Die schottische Hausfrau war im Finale der TV-Show "Britain's Got Talent" am Samstagabend gescheitert - einem Format, das in Deutschland als "Das Supertalent" unter Leitung von Dieter Bohlen auf RTL gegeben wurde. Die stimmgewaltige Frau unterlag vor einem Millionenpublikum an den Fernsehbildschirmen der zehnköpfigen Tanzgruppe "Diversity".
Dabei war Boyle als Favoritin in die Schlussrunde mit zehn Teilnehmern gegangen. Sie galt schon als weiblicher Paul Potts - der Brite hat es bei einem ähnlichen Wettbewerb zu Weltruhm gebracht. Die TV-Zuschauer wählten sie aber nur auf Platz Zwei.
Mit der getragenen Präsentation des Liedes "I Dreamed A Dream" aus dem Musical "Les Miserables" konnte Boyle in der Gunst des Publikums nicht mit der dynamischen und akrobatischen Tanzshow von "Diversity" mithalten.
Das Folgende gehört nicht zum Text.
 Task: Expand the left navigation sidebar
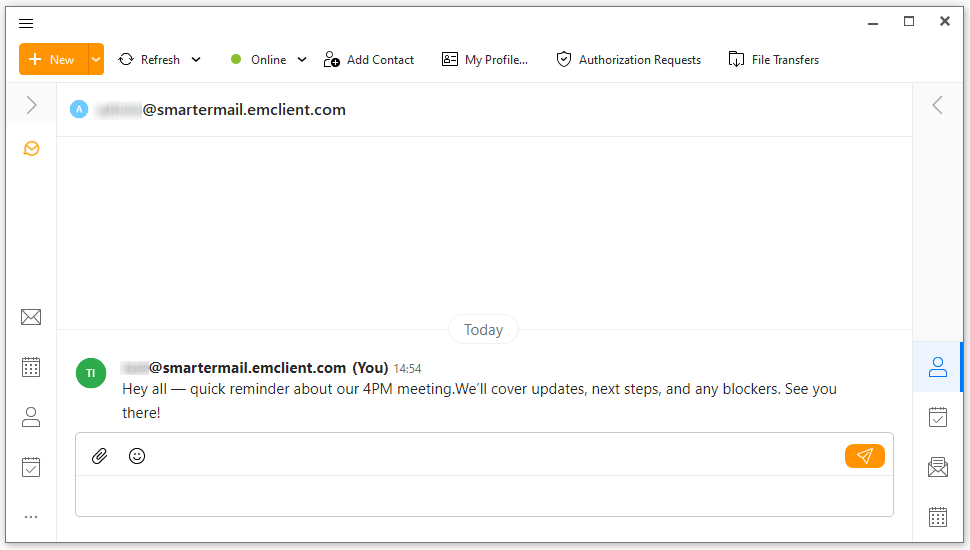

Jetzt braucht die zweite Siegerin erst einmal Ruhe. Schon gegen Ende der vorigen Woche hatte es ausgesehen, als ob Rummel und Ruhm der bescheidenen Schottin allmählich etwas zu viel zu würden. Sie geriet aus der Fassung, als sie von zwei Journalisten bedrängt wurde. Nach Angaben eines Jurymitglieds hatte sie sogar daran gedacht, aus der Show auszusteigen.
Beginn einer Karriere?
Der schottische Regierungschef Alex Salmond rügte am Sonntag die Medien: Es gebe Elemente in den Medien, die sich einen Spaß daraus machten, Leute aufzubauen und wieder nach unten zu ziehen, sagte er in der BBC.
Susan Boyle wird wieder vor der TV-Kamera erscheinen, garantiert. Für die zum Kultstar aufgestiegene Boyle dürfte die Karriere trotz der Niederlage im Finale erst richtig beginnen.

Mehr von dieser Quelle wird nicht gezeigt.